Once upon a time, many moons ago, sex was sex and a milkshake was a milkshake. Now we’ve moved into this bizarre new world where we speak in metaphors.   

Unable to hold a candid conversation about sex with our youth, we confuse them with laughable consent campaigns that cost millions of dollars. 

The federal government’s “Respect Matters” educational videos about sexual consent were as confusing as they were bizarre — which is probably why they’ve now been removed. 

One of the videos starts with a male voiceover: “To cross into the action zone both people must agree”.  

The audience sees a teen girl asking a teen boy if he’d like to try her milkshake — and one would assume this is a euphemism for something erotic and X-rated. 


Next thing the teen girl is smearing  her milkshake all over his face yelling “drink it, drink it all” (another erotic euphemism, perhaps?) 

Mr Voiceover Man speaks again, while the audience sees a diagram on the screen. “This is what we call moving the line, When a person imposes their will on you, it’s as if they were moving the ‘yes line’ over the ‘maybe zone’ ignoring your rich inner world.” 

I didn’t think any consent campaign could be worse than the “Consent is like a cup of tea” one.  But here we are.
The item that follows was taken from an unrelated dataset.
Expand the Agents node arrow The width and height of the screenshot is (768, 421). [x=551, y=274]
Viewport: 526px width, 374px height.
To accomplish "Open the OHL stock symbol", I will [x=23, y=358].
It’s frightening! 

This is what happens when the Left wants to sanitise sex to the point of no return — where consent apps, written contracts and creepy dialogues hinder the beauty of what once was called sexual exploration. 
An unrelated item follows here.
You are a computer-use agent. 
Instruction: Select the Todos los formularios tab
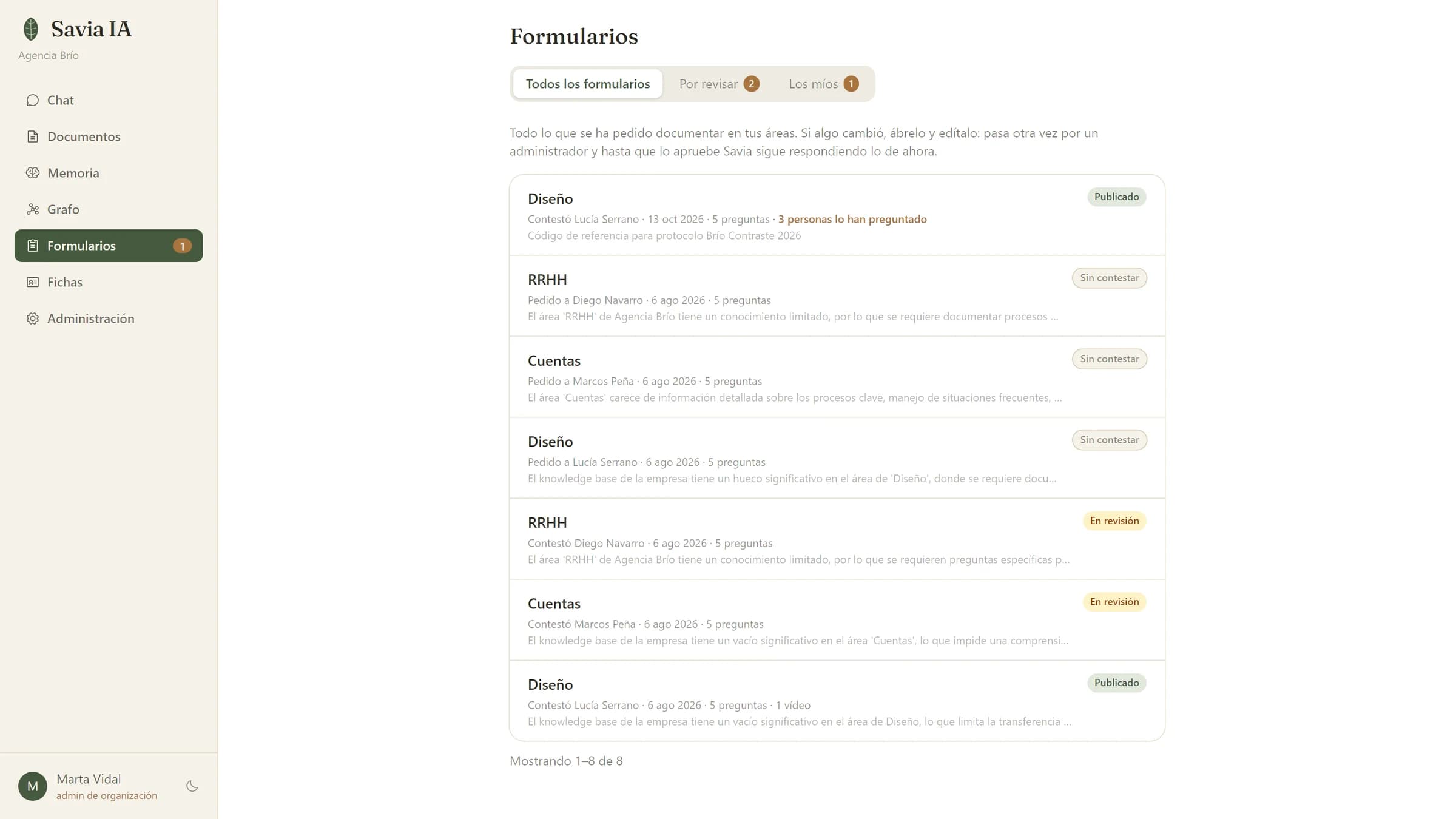(x=588, y=84)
I recently watched a talk on YouTube between Jordan Peterson and former deputy prime minister, John Anderson where they discussed consent.

Peterson states: 

You have this strange thing, especially on the radical Left which is unbelievably paradoxical where absolutely every form of sexual expression imaginable is 100% permissable because sex is fine but it’s so dangerous that while your dancing at a Princeton mixer, you have to ask them two or three times if it’s okay for you to continue.  And if you have sex and regret it the next day, thats evidence that it’s not consensual. We want to be able to  do whatever we want with whoever we want whenever we want with no consequences AND we want there never to be any trouble with consent.

What confuses me the most (and I say this as a sexually liberated woman and sexual assault survivor).  What about the non-verbal cues we give during the lead-up to sex?  And how is it possible to monitor them withut having CCTV installed? And seeing that consent is so blurry when we are inebriated, maybe we should ban drunk bonking altogether? 

Instead of focusing on sexual consent perhaps we should focus on our deep sexual repression and alcohol consumption.  That would be far more valuable for our kids.